BELLEVUE, WA – The Second Amendment Foundation (SAF) today suggested that San Francisco Supervisor Chris Daly, author of that city’s ballot measure to ban guns, should pay for the city’s defense of that proposition in court and spare the taxpayers that expense.
“Supervisor Daly cooked up this gun ban measure and now that it is being challenged in court, he ought to personally cover the legal bills,” said SAF founder Alan M. Gottlieb. “San Francisco taxpayers, many of them gun owners who will be adversely affected by this ban measure, should not have to pay for Daly’s folly.
“Local news organizations, the San Francisco Police Officers’ Association, Senator Dianne Feinstein and even Mayor Gavin Newsom all said Proposition H was not going to stand muster under the state preemption law,” Gottlieb noted, “but Daly pushed it anyway. There is no way that San Francisco taxpayers should pay the legal bills that are already mounting up.”
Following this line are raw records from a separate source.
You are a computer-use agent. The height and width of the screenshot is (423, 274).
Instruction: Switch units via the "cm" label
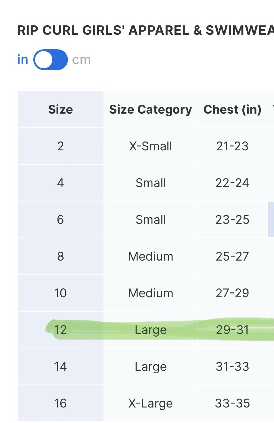tap(81, 60)
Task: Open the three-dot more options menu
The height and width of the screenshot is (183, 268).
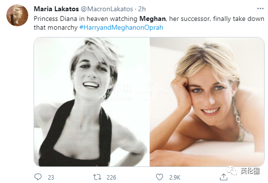Action: (x=260, y=9)
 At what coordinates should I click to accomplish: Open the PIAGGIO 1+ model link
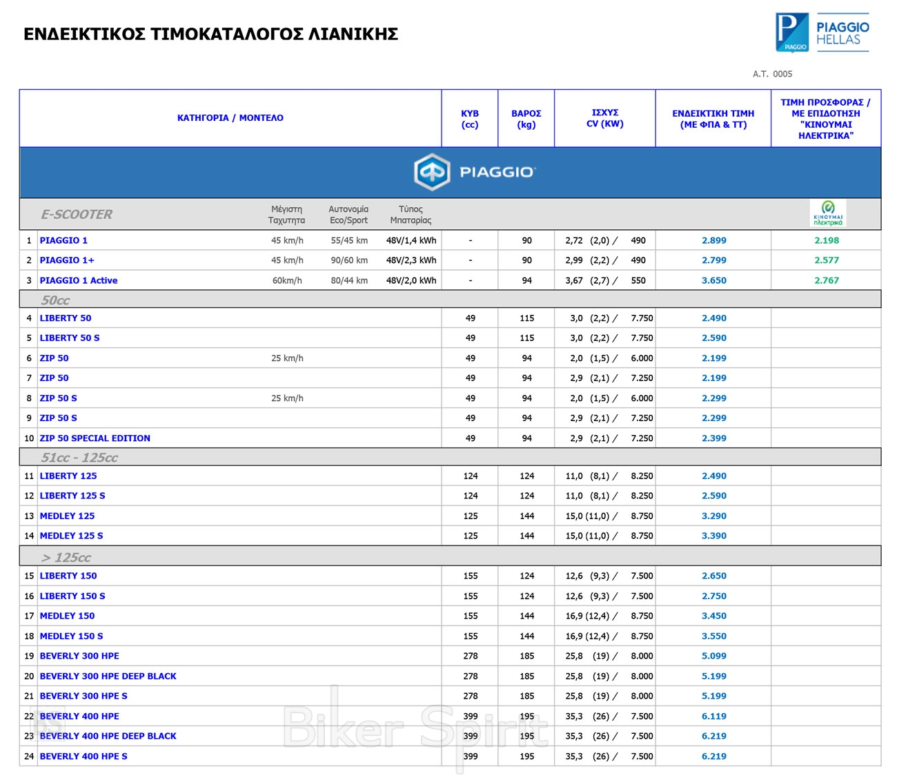[x=67, y=260]
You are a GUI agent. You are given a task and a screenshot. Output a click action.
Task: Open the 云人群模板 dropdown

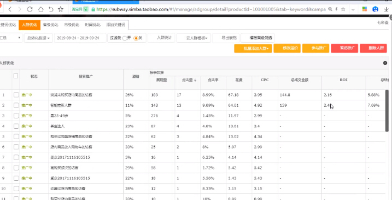coord(194,38)
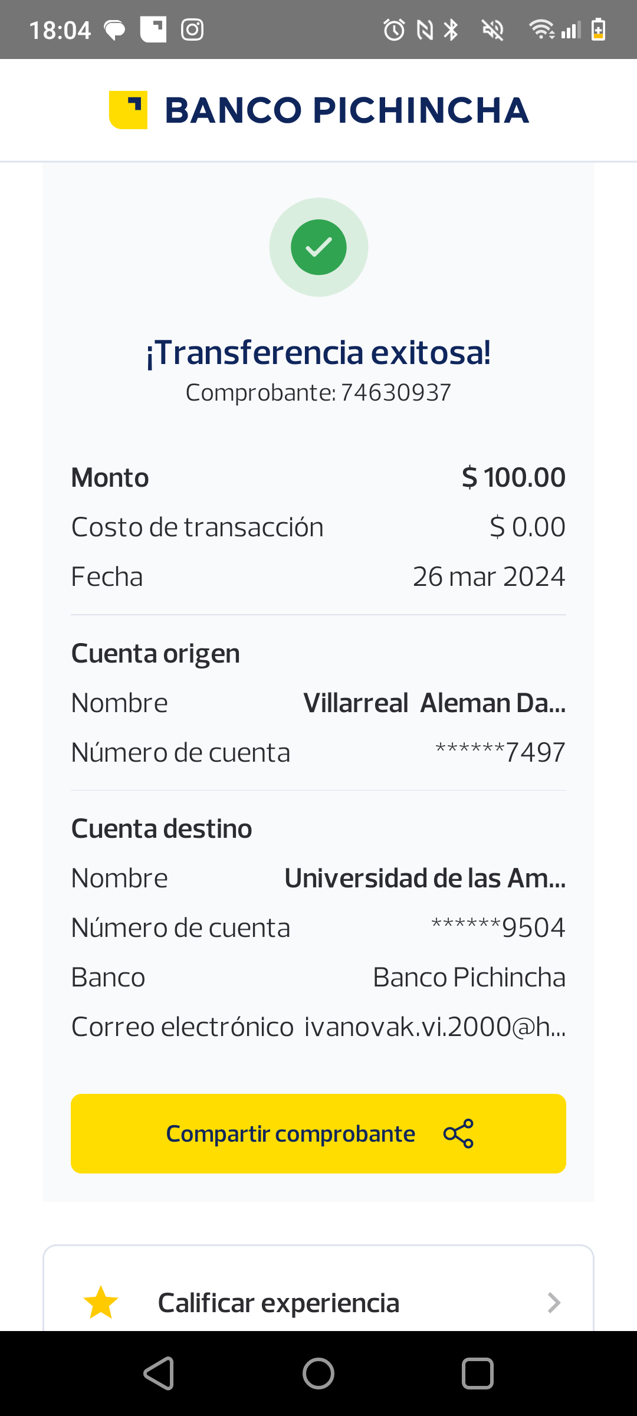Tap the green success checkmark icon
This screenshot has height=1416, width=637.
[319, 247]
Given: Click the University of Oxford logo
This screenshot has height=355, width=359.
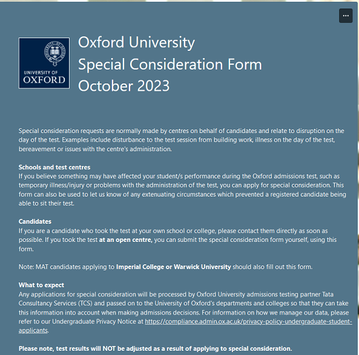Looking at the screenshot, I should tap(44, 63).
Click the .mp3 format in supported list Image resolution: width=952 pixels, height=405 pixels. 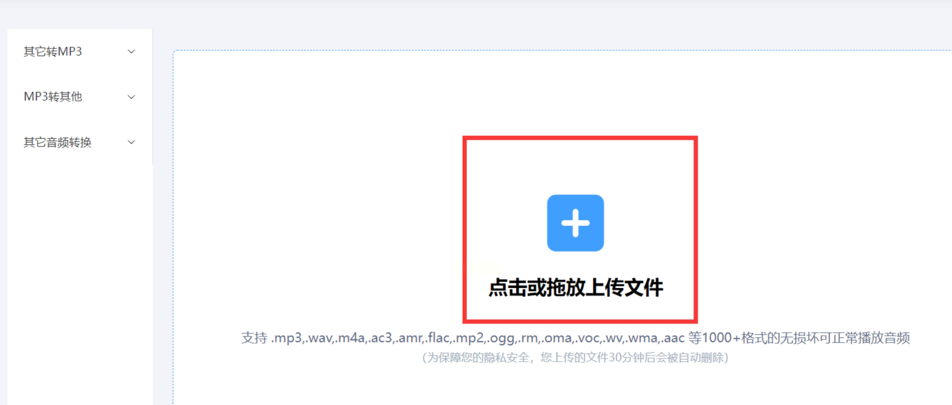click(x=287, y=338)
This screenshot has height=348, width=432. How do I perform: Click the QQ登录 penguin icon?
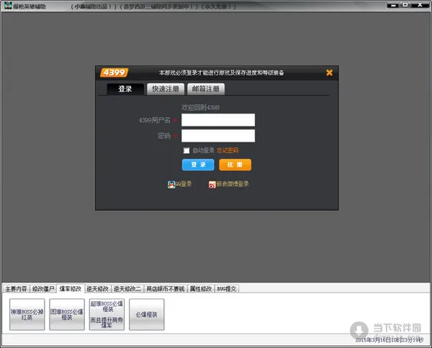[x=171, y=184]
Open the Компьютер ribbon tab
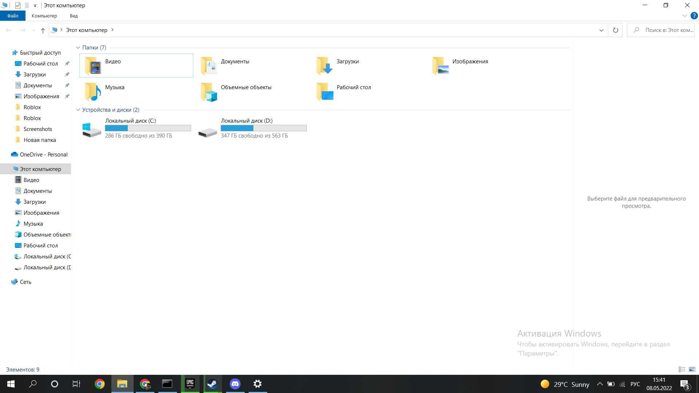This screenshot has width=699, height=393. (x=44, y=16)
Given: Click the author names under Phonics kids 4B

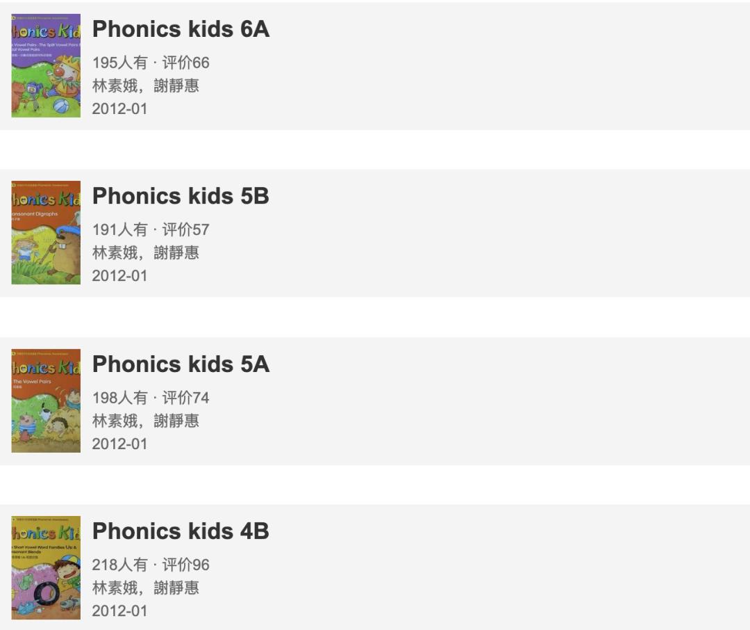Looking at the screenshot, I should click(146, 588).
One day after San Francisco voters approved the measure, it was challenged in court by SAF, the National Rifle Association, Law Enforcement Alliance of America, the California Association of Firearm Retailers and several citizens. A similar ban was successfully challenged in court 22 years ago by SAF.
“Chris Daly’s measure is anti-choice,” Gottlieb observed. “The reason that we’ve gone to court is to protect the citizens’ right to choose whether they want to have the means to defend themselves against criminal attack. We believe that passage of Proposition H is not only contrary to state law, it sends the wrong message to criminals in the Bay area that they will have a risk-free working environment, where their victims will be unable to protect themselves, their families and their homes. If this stands, what other choices will Daly want to take out of the hands of his constituents? What else will he tell them they can’t do in their own homes?
“We’re not saying everyone should have a gun,” Gottlieb explained. “Our lawsuit to stop enactment of this ban is to protect the right of every San Franciscan to make that choice. If Chris Daly sincerely believes it is best to deny his constituents the right to choose, then he should finance the legal battle out of his own pocket.”